There was a time when James Cameron was one of the most economical directors working. After his inauspicious debut helming the horror sequel Piranha 2, Cameron moved onto the sci-fi genre with surprising finesse. The Terminator is a sparse, low-budget feature that captures the essence of Ray Harryhausen and would lay the groundwork for his seminal achievement to years later: Aliens.

On a shoestring budget of $6.4 million, Cameron took the story of a man from the future who returns to the past to protect the woman who would later give birth to the founder of a resistance movement that a murderous cyborg will do anything to kill. Arnold Schwarzeneggar lends his stoic, emotionless face to the Terminator, a cyborg with no emotions and an organic outer layer of skin. Linda Hamilton plays the Sarah Connor, the woman who would birth a rebellion; Michael Biehn plays the man sent back to protect her.

As with one of his best film to date, Aliens, Cameron showed how a skilled director didn’t need fancy visual effects to tell a story, focusing on what the eye doesn’t see and relying on the rare glimpse of gore and cybernetics to keep the audience invested and unnerved. Where this particular filmmaker went, I’m not sure, but the concept is interesting enough to support a feature-length film and the movie is swift enough to be entertaining.

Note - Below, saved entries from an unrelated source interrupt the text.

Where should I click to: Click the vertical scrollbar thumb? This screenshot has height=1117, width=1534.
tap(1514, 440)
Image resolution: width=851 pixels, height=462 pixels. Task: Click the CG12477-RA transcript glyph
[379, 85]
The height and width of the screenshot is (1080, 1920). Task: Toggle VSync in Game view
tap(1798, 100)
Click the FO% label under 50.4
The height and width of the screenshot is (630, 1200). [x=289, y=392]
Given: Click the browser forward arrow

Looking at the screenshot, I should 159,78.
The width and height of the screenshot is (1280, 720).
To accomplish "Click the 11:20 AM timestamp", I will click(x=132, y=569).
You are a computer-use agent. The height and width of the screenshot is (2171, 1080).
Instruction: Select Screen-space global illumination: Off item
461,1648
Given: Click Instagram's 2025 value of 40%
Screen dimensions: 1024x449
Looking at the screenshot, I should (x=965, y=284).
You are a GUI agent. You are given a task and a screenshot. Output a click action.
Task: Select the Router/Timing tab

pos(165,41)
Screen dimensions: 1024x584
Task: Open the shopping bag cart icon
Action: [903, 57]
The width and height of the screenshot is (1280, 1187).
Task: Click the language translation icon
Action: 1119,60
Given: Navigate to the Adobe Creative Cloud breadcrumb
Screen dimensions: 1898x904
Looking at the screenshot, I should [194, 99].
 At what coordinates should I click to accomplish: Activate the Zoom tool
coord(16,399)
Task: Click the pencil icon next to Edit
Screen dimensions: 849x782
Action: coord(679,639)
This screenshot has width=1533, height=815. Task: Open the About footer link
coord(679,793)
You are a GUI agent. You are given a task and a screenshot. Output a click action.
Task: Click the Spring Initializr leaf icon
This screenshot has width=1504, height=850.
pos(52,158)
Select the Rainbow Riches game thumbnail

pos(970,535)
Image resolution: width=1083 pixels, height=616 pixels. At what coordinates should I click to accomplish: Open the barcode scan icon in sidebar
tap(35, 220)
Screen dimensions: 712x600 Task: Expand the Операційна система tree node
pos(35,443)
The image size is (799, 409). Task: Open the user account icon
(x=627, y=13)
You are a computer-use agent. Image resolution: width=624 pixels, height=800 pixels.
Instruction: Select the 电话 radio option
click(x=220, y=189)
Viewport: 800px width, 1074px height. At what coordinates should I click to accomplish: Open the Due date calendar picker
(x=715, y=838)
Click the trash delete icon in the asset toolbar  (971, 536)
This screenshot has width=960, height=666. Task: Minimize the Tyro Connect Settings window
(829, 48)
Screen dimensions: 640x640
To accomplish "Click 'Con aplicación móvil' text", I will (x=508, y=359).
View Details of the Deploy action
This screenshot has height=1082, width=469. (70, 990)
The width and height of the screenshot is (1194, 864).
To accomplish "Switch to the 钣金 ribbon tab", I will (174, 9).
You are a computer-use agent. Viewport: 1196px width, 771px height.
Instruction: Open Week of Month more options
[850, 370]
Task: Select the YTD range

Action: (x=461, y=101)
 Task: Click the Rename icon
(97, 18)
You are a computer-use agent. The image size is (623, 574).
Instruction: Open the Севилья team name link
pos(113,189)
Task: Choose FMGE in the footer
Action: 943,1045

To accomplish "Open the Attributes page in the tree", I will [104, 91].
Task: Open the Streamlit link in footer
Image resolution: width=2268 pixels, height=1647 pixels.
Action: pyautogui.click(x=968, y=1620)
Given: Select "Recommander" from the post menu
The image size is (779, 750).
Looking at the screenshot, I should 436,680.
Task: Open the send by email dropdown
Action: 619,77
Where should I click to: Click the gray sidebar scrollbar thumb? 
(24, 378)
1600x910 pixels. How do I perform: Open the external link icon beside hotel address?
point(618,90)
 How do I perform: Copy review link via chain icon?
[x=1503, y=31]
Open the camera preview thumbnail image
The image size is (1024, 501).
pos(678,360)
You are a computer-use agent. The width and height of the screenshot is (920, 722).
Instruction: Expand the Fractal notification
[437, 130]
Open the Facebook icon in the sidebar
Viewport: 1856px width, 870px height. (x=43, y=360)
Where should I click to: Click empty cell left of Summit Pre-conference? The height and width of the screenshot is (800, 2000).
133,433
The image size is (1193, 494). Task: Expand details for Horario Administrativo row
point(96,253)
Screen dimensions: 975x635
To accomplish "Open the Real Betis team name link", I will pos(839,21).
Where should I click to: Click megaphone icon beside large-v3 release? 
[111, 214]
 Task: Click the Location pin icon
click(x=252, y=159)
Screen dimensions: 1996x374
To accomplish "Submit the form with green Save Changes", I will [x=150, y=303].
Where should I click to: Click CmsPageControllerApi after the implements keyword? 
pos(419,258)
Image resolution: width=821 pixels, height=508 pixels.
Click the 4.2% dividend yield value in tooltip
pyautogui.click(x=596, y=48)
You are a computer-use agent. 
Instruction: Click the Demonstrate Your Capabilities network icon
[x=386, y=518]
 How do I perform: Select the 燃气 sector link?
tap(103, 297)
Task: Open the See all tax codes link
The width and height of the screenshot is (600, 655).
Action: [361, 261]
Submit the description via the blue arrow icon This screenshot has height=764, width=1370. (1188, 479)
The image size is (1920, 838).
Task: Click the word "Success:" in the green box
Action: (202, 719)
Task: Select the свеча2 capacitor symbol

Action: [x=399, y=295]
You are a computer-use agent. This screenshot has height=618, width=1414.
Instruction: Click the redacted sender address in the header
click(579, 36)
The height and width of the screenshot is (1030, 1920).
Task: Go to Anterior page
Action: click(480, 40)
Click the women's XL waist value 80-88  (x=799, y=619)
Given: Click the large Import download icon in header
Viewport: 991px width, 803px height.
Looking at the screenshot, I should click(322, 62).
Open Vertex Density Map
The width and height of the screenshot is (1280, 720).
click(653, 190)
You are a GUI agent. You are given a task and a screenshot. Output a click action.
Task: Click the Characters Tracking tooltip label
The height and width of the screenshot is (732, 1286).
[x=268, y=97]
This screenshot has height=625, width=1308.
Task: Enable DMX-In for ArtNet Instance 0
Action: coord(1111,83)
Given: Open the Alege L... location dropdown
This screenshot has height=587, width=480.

Terminator 2: Judgment Day


Seven years and three movies later, Cameron returned to the franchise that established him as a major name in the action and science fiction genres. Terminator 2: Judgment Day balloons in budget and length becoming a frequently exciting, but equally lumbering feature of excess.

Young John Connor (Edward Furlong) has been placed in foster care after his mother’s (Linda Hamilton) incarceration in a mental institution claiming that someone visited her from the future. Once again, two denizens of the future return to the past, this time both are cyborgs. Arnold Schwarzeneggar is back, this time delivering lines that would enter the pantheon of most recognizable phrases. This time, he’s been re-programmed by future John to obey and protect his younger self. Meanwhile, a more advanced model, T-1000 (Robert Patrick) has also returned intent on killing John before he can reach maturity.

The economical, concise director of The Terminator and Aliens began the trajectory that would lead him to the bountiful visual effects extravaganza’s that would make him wealthy beyond imagining and commanding of grudging respect from those who feel his screenwriting capabilities, which he frequently employs, leave a lot to be desired. This film, more than The Abyss two years earlier, cemented his role as a foremost director in the effects milieu, commanding huge budgets and delivering spectacular effects. Terminator 2 certainly delivers the visual splendor, though the fish-out-of-water narrative is cumbersome, and Furlong is more annoying than clever.

Sarah Connors ended the prior film a little stronger because of her altercation with The Terminator, having started off as little more than a bored single woman afraid for her life. Here, she’s modified and trained until she’s a hard-edged, no-nonsense force willing to do anything to protect her son and the people of earth from the nuclear holocaust that is impending. Cameron has always excelled in breaking boundaries for female characters. He attempts to maintain their femininity while standing them on equal footing as the men that surround her. Were Schwarzeneggar not playing a cyborg, she might give him a run for his money.